▶ [Required action]: Could you set down the lines below, from the one containing "Task: Expand the" through the final line, exactly as written?
Start of Dataset entries
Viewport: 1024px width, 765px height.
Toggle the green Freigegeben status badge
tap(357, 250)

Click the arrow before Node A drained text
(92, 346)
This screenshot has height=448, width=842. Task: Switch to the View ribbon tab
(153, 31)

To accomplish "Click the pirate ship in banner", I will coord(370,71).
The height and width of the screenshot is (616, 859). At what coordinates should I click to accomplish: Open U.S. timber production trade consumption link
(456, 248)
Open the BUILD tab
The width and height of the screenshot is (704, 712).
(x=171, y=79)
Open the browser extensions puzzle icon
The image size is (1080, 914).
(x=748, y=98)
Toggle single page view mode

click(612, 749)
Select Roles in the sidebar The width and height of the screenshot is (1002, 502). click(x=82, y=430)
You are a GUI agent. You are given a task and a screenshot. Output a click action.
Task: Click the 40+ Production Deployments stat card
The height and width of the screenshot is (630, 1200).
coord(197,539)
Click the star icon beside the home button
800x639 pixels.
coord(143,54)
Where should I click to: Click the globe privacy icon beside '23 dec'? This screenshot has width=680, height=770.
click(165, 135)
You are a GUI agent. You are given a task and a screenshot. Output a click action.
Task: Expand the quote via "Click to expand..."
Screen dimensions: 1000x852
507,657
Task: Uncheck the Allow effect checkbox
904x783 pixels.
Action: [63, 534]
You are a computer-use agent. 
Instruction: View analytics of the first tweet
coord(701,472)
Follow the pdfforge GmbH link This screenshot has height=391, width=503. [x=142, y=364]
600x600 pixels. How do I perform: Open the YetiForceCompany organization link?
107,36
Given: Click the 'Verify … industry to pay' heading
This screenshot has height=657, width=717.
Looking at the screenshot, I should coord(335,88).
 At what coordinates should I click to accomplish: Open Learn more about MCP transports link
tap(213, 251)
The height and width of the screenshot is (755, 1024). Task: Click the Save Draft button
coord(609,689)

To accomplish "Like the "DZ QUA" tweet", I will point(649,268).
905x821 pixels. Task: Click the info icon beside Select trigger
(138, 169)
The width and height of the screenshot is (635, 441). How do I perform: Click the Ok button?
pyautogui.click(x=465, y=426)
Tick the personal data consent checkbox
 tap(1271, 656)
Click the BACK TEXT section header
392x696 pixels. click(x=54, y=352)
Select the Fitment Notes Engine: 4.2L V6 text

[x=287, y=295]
End of Dataset entries
▶ [Solution to this problem]:
Task: Expand the quote via "Click to expand..."
Screen dimensions: 1000x852
507,657
Task: Uncheck the Allow effect checkbox
904x783 pixels.
Action: [63, 534]
You are a computer-use agent. 
Instruction: View analytics of the first tweet
coord(701,472)
Follow the pdfforge GmbH link This screenshot has height=391, width=503. [x=142, y=364]
600x600 pixels. How do I perform: Open the YetiForceCompany organization link?
107,36
Given: Click the 'Verify … industry to pay' heading
This screenshot has height=657, width=717.
Looking at the screenshot, I should coord(335,88).
 At what coordinates should I click to accomplish: Open Learn more about MCP transports link
tap(213, 251)
The height and width of the screenshot is (755, 1024). Task: Click the Save Draft button
coord(609,689)

To accomplish "Like the "DZ QUA" tweet", I will point(649,268).
905x821 pixels. Task: Click the info icon beside Select trigger
(138, 169)
The width and height of the screenshot is (635, 441). How do I perform: Click the Ok button?
pyautogui.click(x=465, y=426)
Tick the personal data consent checkbox
 tap(1271, 656)
Click the BACK TEXT section header
392x696 pixels. click(x=54, y=352)
Select the Fitment Notes Engine: 4.2L V6 text

[x=287, y=295]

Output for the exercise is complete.